Mark si pose platealmente la mano destra sul petto e assunse un’espressione straziata.
-Nooo, che vai farneticando?! Io sono uno dei suoi fedelissimi, non pensare assolutamente una cosa simile!
-Si, come no!- tagliò corto Jane, sferrandogli un’occhiata carica di significati.
La ragazza sbuffò e affondò il capo nel petto di Mark.
-Lo rispetto e confesso che , dopo tutti questi anni, mi ci sono affezionata .
-Devo essere geloso?
-Oh,Mark!- gli diede un leggero pizzicotto sulla guancia- Gli voglio bene come se fosse…uhm…boh?
-Un padre?
Jane si rabbuiò.
-Mhn…può darsi. Un secondo padre.
Mark si accorse che si era fatta inaspettatamente taciturna. Comprese che aveva toccato un tasto dolente.

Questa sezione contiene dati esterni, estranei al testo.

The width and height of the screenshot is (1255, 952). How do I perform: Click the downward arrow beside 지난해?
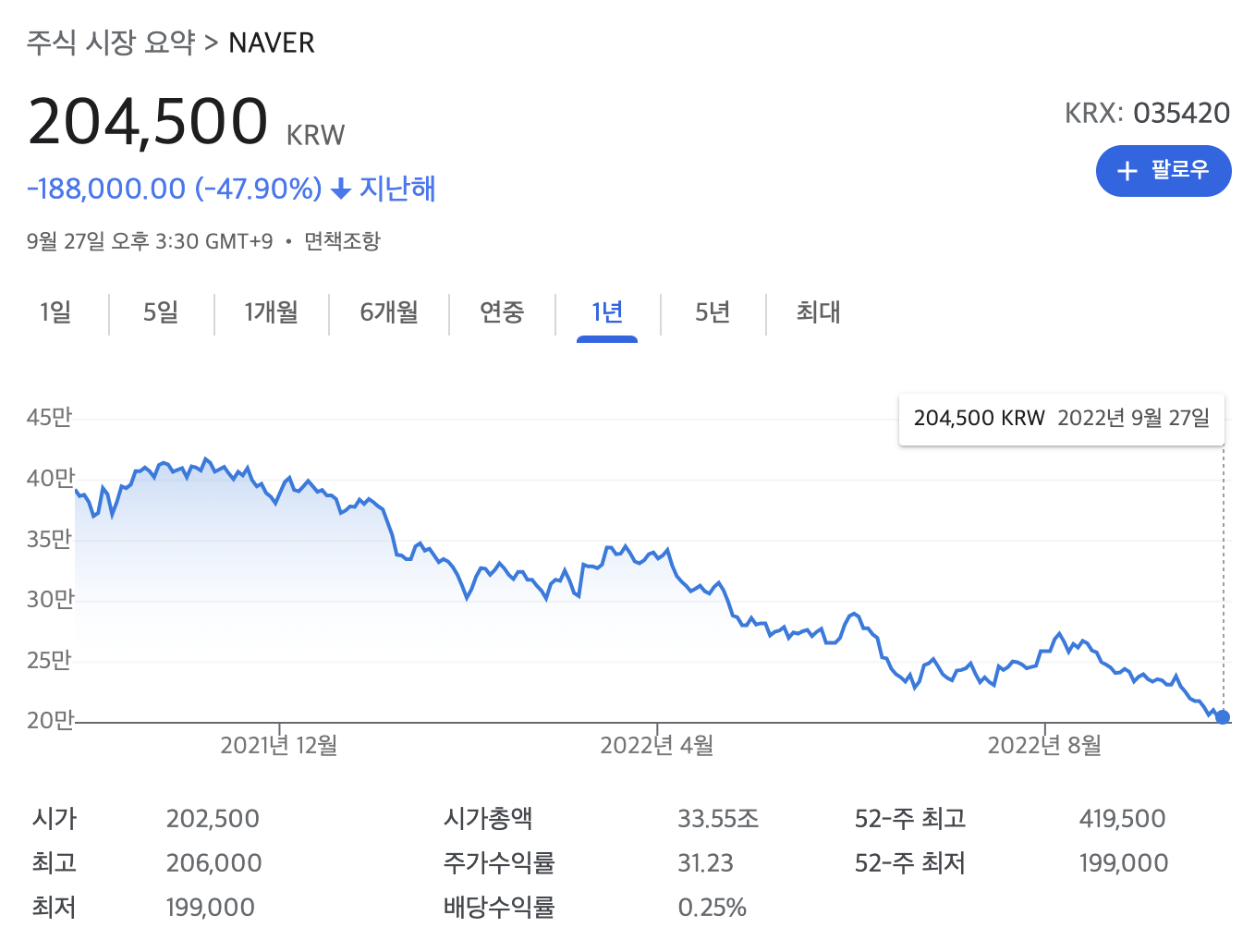click(x=339, y=189)
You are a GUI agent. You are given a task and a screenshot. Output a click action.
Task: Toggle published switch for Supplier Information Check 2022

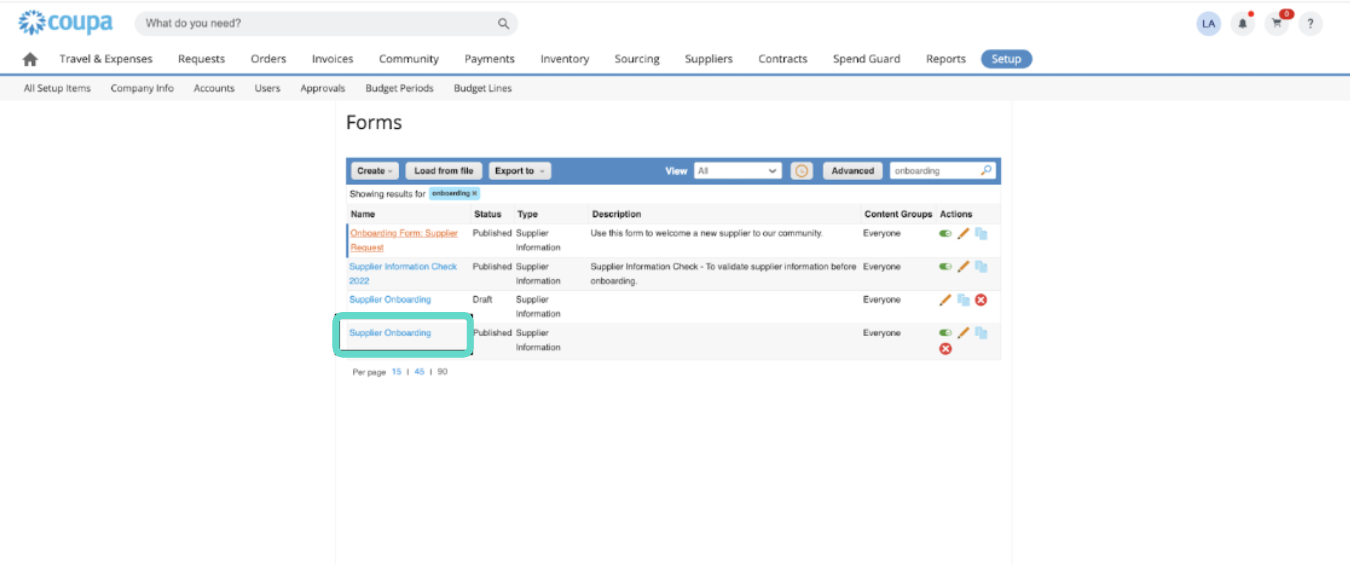[945, 267]
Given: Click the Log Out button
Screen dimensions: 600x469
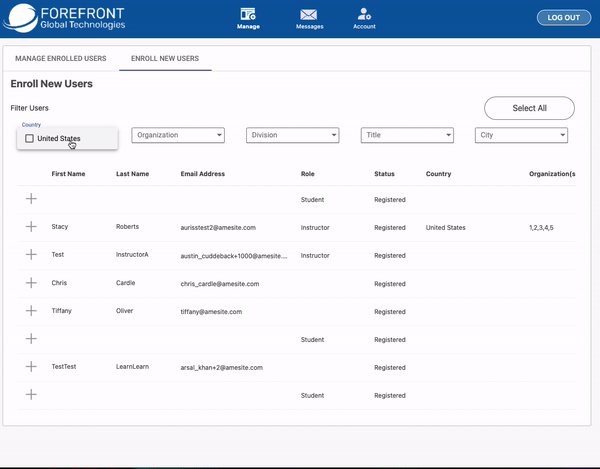Looking at the screenshot, I should [564, 18].
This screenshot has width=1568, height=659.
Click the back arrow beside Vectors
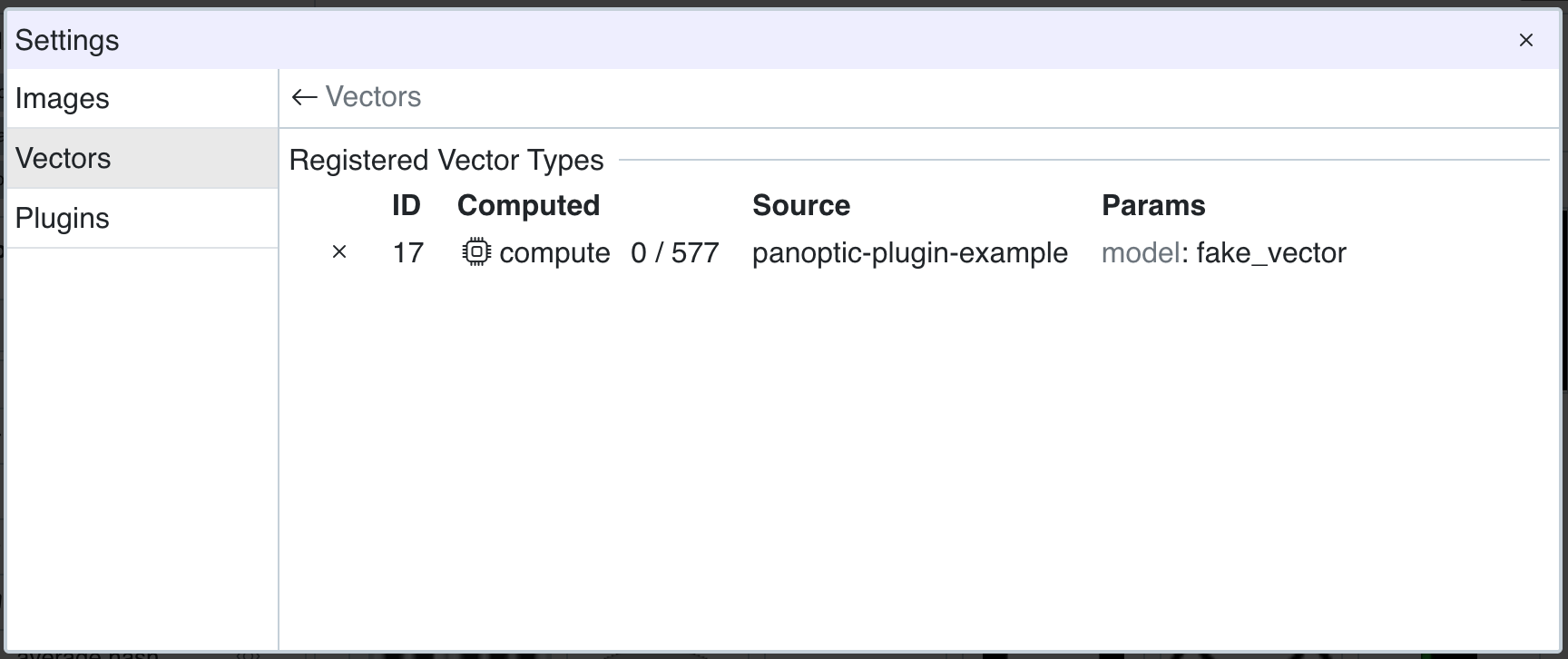(x=304, y=97)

Le accarezzò gentilmente il dorso della mano e le alzò il mento, costringendola a guardarlo dritto nei suoi occhi verdi.
-Qualunque cosa sia, dimenticala.
Jane assentì.
Si baciarono. Lui le diede la pietra e si allontanarono verso la sua Harley Davidson , che li attendeva parcheggiata ai bordi del marciapiede.

-Sei impazzito?!- Jane piombò con gli occhi spiritati nella sala che era stata nell’ultimo periodo quella delle udienze di Galahad.

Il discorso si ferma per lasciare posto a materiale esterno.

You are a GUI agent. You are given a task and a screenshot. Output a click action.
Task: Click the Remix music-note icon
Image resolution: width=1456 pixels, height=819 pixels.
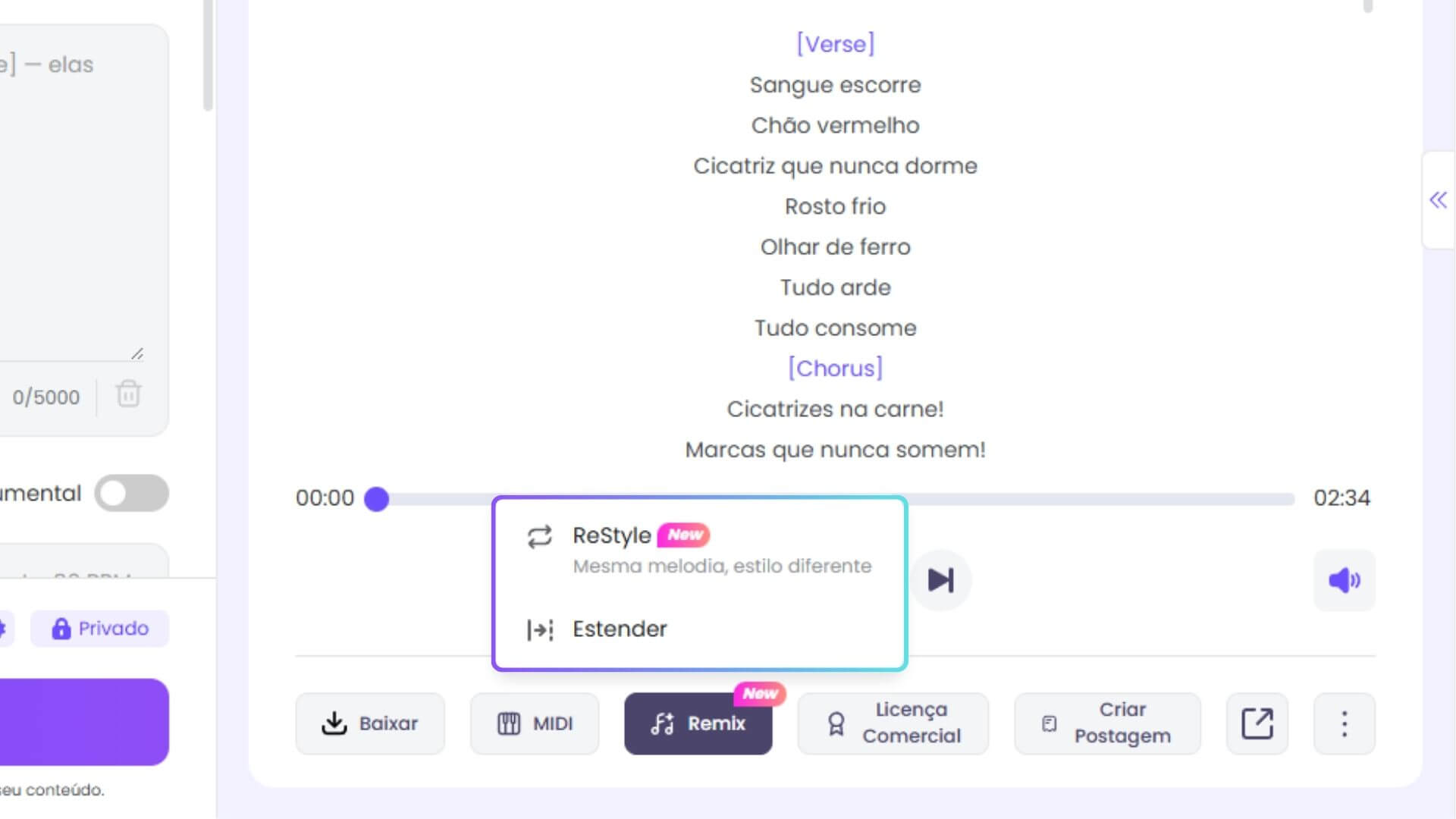(663, 723)
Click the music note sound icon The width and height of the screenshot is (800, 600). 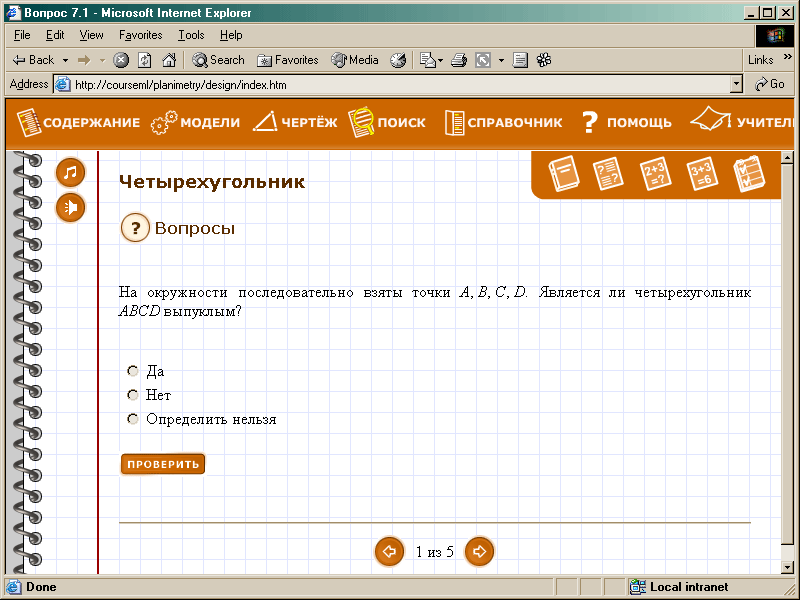tap(70, 173)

Mark, indaffarato con una sfera che emanava dei bagliori verdi, si girò di botto, sorpreso per il tono di voce della sua giovane compagna.
-Shhh. Abbassa il tono, amore mio. Non vorrai farmi sfigurare tra i miei adepti?- le domandò suadente, carezzandole la guancia. Fece cenno di congedarsi a una manciata di seguaci che era presente in un angolo della sala.

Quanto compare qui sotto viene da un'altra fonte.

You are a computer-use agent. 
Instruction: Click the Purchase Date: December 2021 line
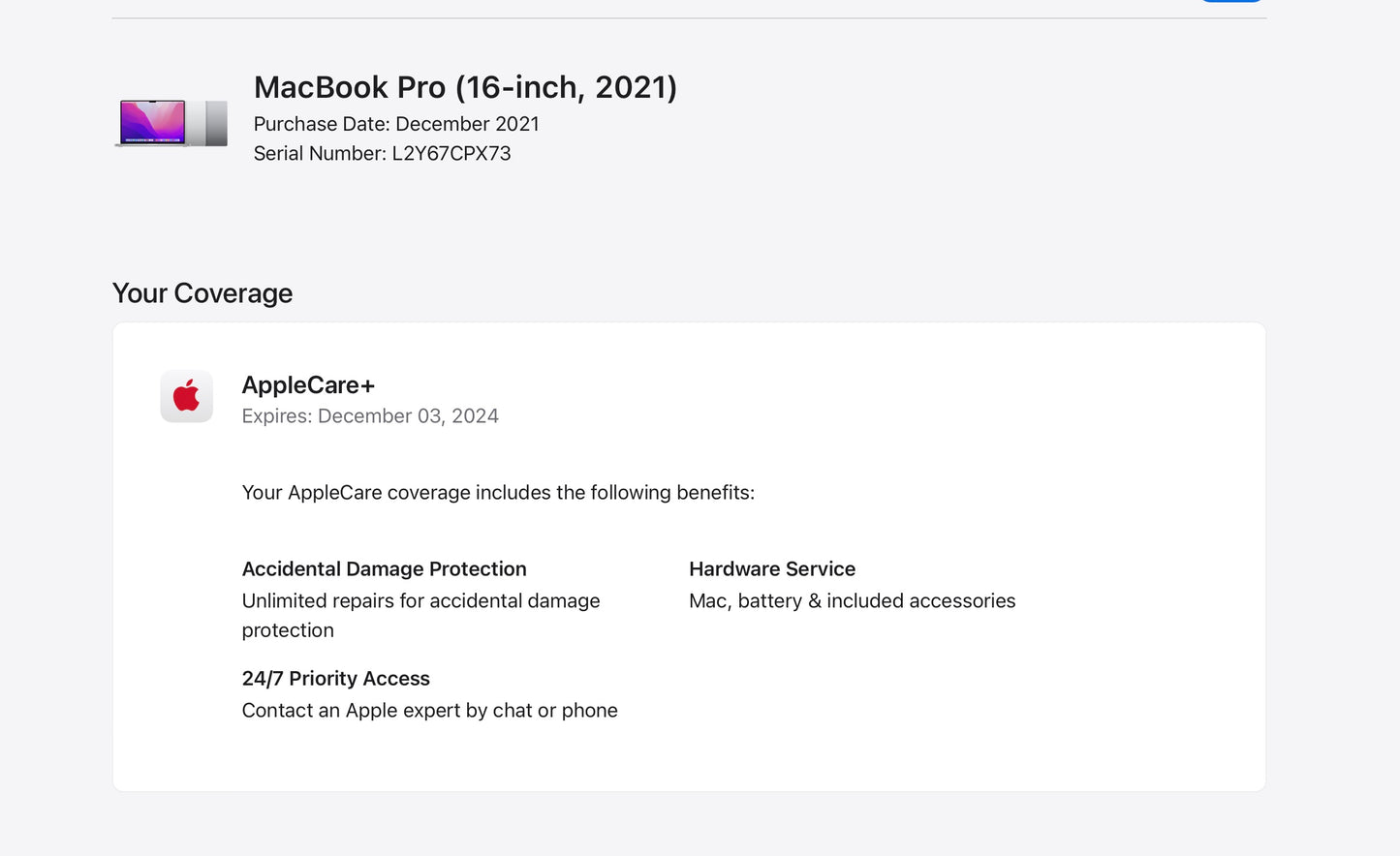396,124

Jane capì con infinita irritazione che era più interessato a quella dannata sfera che a ciò che lei aveva da dirgli. Con un gesto stizzito della mano fece esplodere quel globo verdognolo.
Mark la fissò, impressionato dalle sue maniere brusche.
-NON MI STAI ASCOLTANDO.
-Ti adoro quando fai così.- le sussurrò all’orecchio.
Jane lo scansò senza tanti complimenti. Lui soffiò e allargò le braccia in segno di resa.
-Ti ascolto.
Ci fu un attimo di silenzio.
Jane puntò un dito verso la porta da cui era entrata.
-Nel chiostro, lungo i portici c’è gente dilaniata, squartata, qualcuno addirittura con gli occhi cavati, i loro talismani spezzati,il loro puzzo è percepibile anche qui. Tutto questo si protrae da più di una settimana e tu non ti sei mosso,né hai detto “A”! Non sopporto che si massacrino in tal modo, è in pericolo la sopravvivenza…
Mark la interruppe alzando il palmo della mano.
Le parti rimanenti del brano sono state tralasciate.